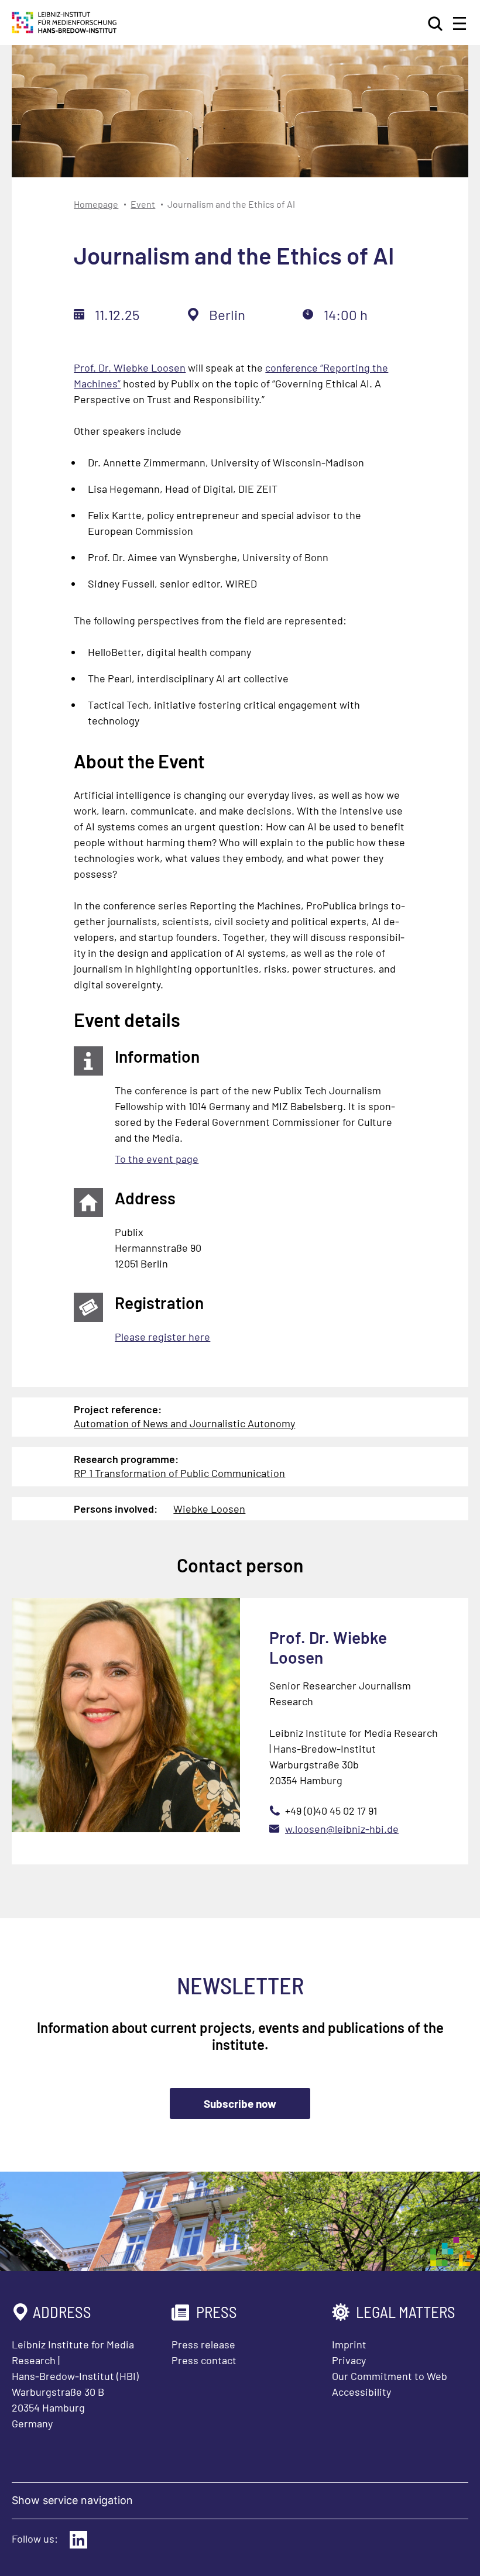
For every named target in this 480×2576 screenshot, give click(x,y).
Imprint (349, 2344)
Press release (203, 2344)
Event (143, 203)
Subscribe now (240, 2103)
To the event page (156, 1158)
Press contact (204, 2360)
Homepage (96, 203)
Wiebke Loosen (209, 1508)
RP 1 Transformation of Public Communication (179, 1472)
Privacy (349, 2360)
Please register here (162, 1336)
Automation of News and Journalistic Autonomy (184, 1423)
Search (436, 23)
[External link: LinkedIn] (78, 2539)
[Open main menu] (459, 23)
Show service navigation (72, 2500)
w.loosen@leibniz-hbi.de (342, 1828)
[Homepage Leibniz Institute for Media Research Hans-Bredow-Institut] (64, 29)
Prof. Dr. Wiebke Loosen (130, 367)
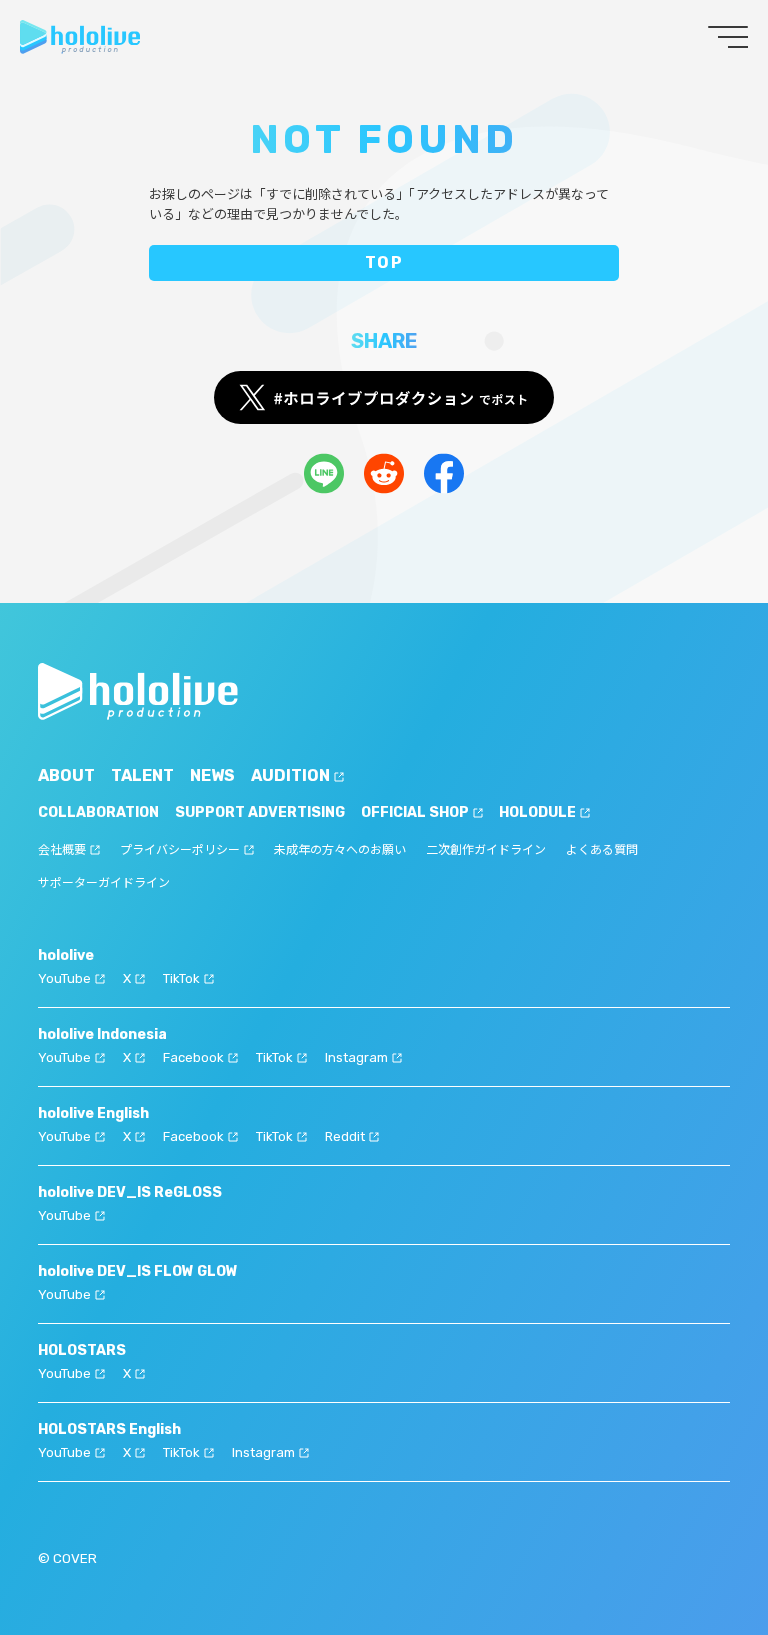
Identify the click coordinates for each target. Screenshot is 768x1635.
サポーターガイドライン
============
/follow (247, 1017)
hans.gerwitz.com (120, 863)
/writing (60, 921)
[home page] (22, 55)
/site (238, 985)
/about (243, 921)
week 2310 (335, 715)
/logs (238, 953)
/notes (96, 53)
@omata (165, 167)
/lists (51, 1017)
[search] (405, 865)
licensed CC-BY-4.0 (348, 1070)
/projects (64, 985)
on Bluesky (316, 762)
============
Print exactly, with no pictures, the lines above from the one that holds "Event (143, 203)" through the one that holds "サポーターガイドライン", both of them included.

Event (143, 203)
Subscribe now (240, 2103)
To the event page (156, 1158)
Press contact (204, 2360)
Homepage (96, 203)
Wiebke Loosen (209, 1508)
RP 1 Transformation of Public Communication (179, 1472)
Privacy (349, 2360)
Please register here (162, 1336)
Automation of News and Journalistic Autonomy (184, 1423)
Search (436, 23)
[External link: LinkedIn] (78, 2539)
[Open main menu] (459, 23)
Show service navigation (72, 2500)
w.loosen@leibniz-hbi.de (342, 1828)
[Homepage Leibniz Institute for Media Research Hans-Bredow-Institut] (64, 29)
Prof. Dr. Wiebke Loosen (130, 367)
Identify the click coordinates for each target. Screenshot is 768x1635.
サポーターガイドライン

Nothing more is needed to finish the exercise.